PROBLEM REQUIREMENTS:
How many lines in the listing include the string "agent"? Reply with the number alone.

DATA RECORDS:
◇ ◇ ◇

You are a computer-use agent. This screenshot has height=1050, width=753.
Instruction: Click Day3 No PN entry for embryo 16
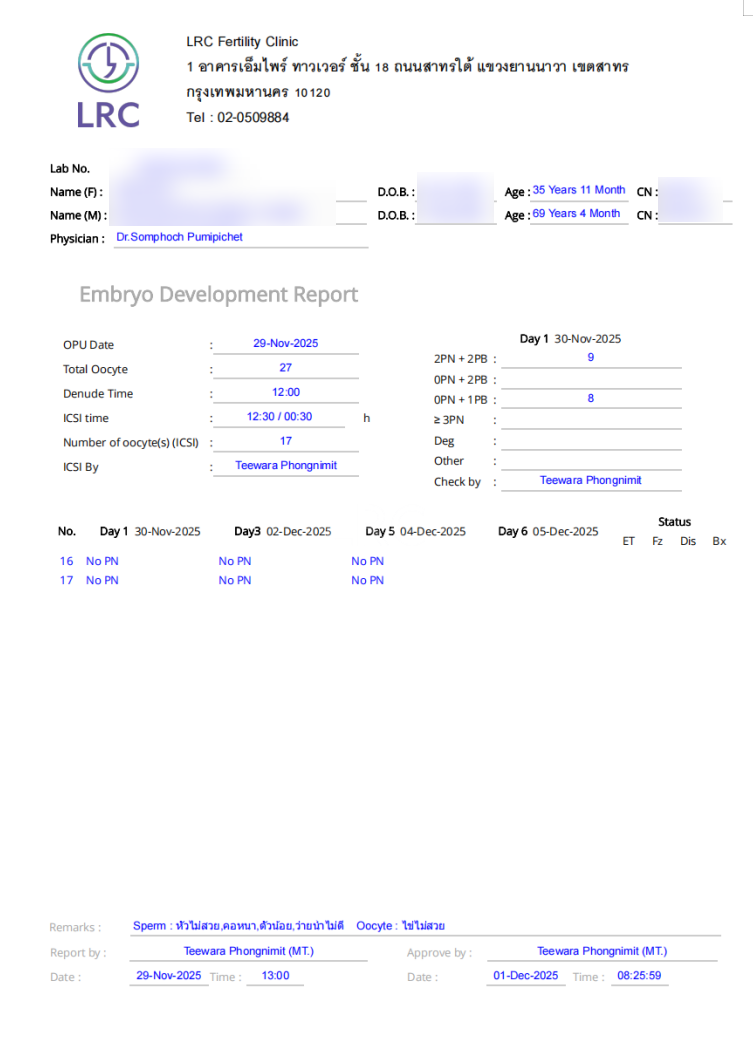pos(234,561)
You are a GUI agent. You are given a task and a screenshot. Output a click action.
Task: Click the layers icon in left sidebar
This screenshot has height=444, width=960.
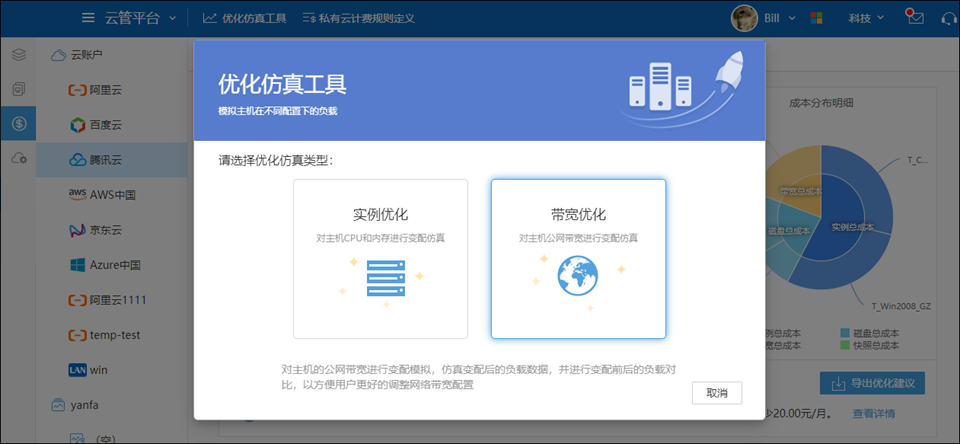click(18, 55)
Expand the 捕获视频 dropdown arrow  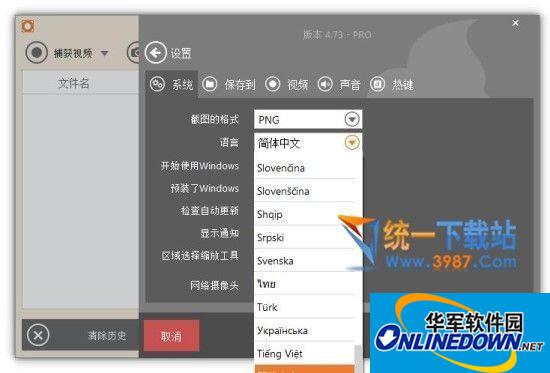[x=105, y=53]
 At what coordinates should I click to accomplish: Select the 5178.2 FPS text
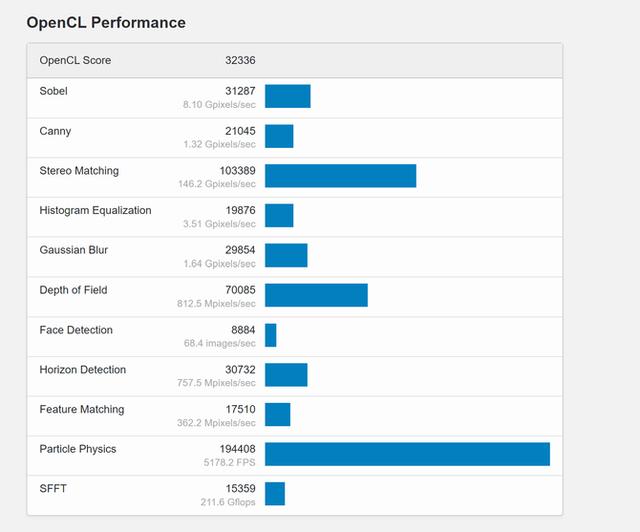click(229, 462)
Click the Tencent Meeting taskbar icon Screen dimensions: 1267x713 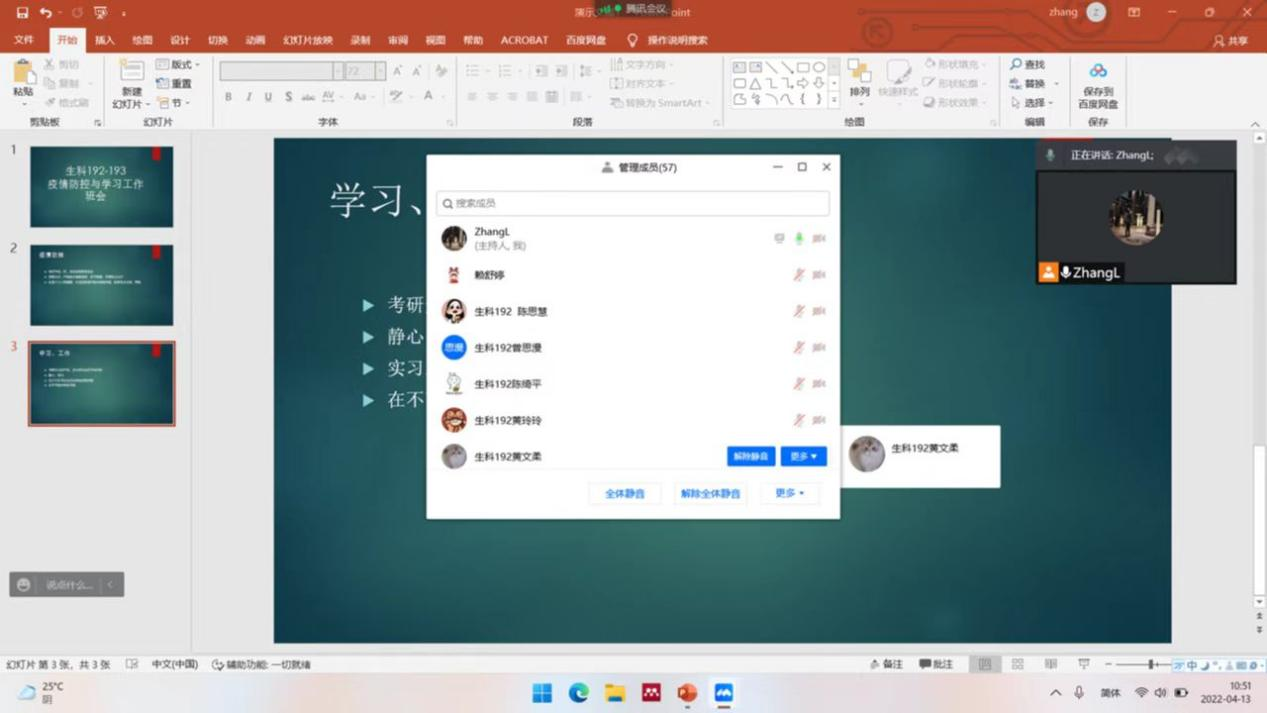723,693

◇ ◇ ◇

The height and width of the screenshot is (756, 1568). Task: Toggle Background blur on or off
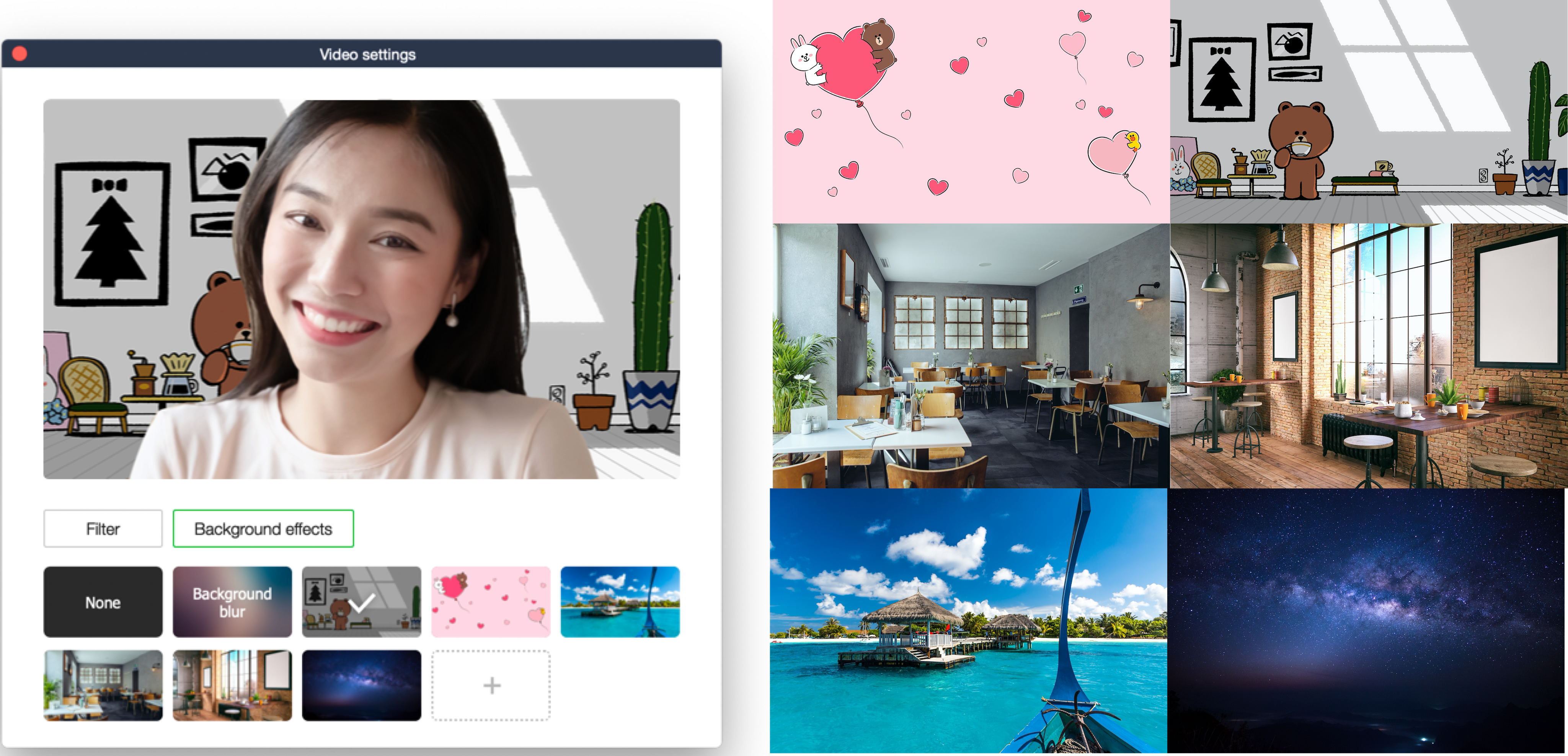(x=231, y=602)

◇ ◇ ◇

ANSWER SPACE:
2